WHAT IS NEEDED:
Reproduce exactly the lines that run from the start of the records below to the line with "1200x687 pixels.", inclusive.

PROVIDED ENTRIES:
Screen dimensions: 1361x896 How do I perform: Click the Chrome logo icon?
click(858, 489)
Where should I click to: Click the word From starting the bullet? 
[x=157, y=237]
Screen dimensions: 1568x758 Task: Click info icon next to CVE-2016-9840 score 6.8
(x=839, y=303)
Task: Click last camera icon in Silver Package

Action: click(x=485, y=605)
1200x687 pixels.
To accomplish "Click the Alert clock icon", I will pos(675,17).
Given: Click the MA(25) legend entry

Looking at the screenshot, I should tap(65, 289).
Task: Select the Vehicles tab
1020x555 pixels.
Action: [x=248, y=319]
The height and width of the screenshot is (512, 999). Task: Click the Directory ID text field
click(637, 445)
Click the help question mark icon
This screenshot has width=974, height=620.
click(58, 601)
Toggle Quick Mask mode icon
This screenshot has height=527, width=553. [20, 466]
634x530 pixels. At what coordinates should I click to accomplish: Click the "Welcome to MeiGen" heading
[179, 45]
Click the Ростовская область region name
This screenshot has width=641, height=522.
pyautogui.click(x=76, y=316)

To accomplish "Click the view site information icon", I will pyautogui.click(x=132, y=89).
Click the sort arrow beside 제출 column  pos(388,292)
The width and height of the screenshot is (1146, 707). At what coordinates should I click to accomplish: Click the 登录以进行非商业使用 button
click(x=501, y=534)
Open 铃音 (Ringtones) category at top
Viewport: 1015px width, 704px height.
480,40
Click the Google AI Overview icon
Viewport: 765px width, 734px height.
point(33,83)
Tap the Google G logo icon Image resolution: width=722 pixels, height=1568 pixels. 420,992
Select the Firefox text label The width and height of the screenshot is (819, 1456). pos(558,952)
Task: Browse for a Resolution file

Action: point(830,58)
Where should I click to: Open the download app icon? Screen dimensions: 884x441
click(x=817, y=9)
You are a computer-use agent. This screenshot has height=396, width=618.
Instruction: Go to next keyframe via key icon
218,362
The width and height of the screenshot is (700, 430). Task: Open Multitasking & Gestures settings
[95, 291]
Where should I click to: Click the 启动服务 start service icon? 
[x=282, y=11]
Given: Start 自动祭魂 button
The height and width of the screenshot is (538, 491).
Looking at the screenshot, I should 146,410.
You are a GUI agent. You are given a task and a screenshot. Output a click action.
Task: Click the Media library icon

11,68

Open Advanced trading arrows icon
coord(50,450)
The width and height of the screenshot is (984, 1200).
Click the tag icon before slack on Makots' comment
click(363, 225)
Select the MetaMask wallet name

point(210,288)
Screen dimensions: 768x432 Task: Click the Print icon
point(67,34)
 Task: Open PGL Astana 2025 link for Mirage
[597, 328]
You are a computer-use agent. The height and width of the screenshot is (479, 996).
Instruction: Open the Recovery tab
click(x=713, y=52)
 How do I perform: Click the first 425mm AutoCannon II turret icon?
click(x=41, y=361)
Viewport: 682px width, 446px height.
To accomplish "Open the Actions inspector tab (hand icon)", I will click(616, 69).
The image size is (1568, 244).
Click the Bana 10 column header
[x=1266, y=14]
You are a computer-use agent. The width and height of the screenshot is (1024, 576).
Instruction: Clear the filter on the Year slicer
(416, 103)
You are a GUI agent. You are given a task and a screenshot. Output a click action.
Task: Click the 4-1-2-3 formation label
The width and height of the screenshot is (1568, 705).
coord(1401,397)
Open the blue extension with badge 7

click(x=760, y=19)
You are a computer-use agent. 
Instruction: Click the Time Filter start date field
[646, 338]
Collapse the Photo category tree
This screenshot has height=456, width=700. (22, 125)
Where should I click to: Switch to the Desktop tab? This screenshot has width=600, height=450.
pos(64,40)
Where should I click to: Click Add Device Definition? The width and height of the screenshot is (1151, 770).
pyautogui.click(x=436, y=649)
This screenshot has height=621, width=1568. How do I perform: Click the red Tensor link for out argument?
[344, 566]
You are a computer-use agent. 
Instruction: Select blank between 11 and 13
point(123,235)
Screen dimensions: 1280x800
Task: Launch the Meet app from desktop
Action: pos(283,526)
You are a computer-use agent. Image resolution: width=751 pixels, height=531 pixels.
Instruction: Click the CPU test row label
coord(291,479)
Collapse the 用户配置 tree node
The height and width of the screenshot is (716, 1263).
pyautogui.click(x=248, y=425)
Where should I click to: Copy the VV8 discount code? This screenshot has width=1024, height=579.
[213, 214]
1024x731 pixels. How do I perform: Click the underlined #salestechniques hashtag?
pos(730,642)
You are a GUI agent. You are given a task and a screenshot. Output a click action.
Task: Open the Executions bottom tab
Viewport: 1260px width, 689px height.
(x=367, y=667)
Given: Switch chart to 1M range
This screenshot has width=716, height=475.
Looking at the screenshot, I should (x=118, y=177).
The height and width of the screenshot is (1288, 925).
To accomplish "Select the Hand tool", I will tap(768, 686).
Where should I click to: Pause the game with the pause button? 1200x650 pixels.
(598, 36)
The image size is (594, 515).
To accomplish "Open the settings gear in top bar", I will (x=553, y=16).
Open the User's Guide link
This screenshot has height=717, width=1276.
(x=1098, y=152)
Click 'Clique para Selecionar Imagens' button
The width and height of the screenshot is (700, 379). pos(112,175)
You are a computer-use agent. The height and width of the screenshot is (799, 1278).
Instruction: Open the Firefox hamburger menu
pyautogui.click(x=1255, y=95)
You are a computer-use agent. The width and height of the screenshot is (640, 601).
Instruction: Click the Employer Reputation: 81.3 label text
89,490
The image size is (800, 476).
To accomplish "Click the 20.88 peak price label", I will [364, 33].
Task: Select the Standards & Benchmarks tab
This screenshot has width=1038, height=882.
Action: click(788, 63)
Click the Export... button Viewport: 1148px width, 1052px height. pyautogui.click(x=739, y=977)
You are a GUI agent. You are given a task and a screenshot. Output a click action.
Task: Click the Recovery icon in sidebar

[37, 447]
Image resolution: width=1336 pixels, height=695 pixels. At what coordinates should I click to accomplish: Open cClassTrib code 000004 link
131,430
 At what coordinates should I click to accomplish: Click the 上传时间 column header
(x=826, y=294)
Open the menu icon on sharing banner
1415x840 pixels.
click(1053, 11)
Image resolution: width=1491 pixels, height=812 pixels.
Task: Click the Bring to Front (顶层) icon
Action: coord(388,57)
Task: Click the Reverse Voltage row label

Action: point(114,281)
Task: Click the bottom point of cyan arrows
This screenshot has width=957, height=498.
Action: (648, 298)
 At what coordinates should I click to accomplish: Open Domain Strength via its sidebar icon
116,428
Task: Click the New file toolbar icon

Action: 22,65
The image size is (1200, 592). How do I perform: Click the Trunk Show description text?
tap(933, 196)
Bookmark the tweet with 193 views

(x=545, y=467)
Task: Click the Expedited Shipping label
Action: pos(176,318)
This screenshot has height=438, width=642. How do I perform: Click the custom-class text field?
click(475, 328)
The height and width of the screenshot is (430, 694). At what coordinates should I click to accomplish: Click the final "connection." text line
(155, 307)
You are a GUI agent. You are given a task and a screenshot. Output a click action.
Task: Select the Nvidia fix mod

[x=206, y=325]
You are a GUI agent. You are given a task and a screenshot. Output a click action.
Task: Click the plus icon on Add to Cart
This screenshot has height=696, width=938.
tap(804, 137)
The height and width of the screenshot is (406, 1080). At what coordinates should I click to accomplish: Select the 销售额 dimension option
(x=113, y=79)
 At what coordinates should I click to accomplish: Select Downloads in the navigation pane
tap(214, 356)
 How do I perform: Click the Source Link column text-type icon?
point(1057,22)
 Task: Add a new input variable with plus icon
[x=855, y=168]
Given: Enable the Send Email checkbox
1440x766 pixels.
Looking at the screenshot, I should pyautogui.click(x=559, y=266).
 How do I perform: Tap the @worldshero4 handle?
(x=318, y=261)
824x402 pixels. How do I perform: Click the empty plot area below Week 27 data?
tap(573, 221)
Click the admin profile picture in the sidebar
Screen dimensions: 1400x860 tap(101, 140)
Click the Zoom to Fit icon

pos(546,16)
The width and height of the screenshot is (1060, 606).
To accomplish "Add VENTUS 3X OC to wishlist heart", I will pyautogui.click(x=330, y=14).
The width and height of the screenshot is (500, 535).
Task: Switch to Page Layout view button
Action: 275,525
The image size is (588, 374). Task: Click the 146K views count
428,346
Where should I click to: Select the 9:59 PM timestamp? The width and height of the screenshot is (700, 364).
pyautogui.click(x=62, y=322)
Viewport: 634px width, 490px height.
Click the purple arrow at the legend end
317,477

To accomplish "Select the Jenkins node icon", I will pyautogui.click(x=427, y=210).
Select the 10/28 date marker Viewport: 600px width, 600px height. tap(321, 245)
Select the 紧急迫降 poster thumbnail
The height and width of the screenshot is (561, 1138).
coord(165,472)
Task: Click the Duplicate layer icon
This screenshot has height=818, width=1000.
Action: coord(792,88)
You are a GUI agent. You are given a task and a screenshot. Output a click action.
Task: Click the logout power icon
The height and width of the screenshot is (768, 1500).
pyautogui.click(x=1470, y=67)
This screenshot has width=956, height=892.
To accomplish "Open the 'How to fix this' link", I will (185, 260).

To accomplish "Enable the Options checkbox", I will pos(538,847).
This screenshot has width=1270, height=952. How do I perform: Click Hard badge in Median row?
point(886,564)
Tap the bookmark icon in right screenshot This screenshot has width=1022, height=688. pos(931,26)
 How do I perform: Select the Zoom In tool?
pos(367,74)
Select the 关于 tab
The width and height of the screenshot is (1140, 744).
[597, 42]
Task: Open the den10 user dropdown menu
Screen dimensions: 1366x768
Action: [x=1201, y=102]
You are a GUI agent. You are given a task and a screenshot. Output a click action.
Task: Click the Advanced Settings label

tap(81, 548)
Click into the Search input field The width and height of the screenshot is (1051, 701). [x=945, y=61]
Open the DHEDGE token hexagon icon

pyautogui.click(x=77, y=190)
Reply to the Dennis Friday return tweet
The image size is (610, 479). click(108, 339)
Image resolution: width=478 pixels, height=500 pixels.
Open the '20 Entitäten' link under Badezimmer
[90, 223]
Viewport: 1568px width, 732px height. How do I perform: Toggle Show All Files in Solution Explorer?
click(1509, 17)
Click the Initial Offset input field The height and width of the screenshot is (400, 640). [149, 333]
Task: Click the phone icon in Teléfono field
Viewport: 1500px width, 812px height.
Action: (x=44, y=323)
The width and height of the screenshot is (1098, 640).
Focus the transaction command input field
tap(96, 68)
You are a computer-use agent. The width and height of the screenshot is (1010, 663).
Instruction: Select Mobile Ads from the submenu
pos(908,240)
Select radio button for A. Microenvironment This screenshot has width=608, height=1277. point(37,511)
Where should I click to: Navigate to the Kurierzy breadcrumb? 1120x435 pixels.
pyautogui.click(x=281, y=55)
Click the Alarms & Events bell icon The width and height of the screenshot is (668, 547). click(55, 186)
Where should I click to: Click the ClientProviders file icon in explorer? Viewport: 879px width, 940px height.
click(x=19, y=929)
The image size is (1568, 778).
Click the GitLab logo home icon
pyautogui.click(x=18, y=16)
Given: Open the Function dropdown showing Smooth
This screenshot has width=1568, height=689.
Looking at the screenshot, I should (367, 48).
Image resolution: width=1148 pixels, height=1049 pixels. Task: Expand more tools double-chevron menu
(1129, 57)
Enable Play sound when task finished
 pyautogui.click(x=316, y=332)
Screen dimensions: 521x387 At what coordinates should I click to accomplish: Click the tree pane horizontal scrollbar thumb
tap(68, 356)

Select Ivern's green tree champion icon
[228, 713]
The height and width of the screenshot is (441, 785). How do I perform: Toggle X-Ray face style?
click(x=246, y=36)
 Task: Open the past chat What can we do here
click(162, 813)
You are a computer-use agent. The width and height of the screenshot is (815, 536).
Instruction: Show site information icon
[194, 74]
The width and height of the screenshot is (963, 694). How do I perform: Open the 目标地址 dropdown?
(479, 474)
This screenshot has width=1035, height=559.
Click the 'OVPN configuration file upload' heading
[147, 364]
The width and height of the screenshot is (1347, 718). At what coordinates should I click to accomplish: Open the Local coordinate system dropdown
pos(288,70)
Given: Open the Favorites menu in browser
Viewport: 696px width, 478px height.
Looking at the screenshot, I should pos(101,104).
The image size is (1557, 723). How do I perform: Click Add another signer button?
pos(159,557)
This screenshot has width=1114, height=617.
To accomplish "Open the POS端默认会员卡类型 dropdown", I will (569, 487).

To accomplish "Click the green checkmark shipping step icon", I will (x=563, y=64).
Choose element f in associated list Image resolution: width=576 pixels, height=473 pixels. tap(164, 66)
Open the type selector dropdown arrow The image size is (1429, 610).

TASK RESPONSE:
Screen dimensions: 1361x896 How do I perform: Click the Chrome logo icon?
click(858, 489)
Where should I click to: Click the word From starting the bullet? 
[x=157, y=237]
Screen dimensions: 1568x758 Task: Click info icon next to CVE-2016-9840 score 6.8
(x=839, y=303)
Task: Click last camera icon in Silver Package

Action: click(x=485, y=605)
1200x687 pixels.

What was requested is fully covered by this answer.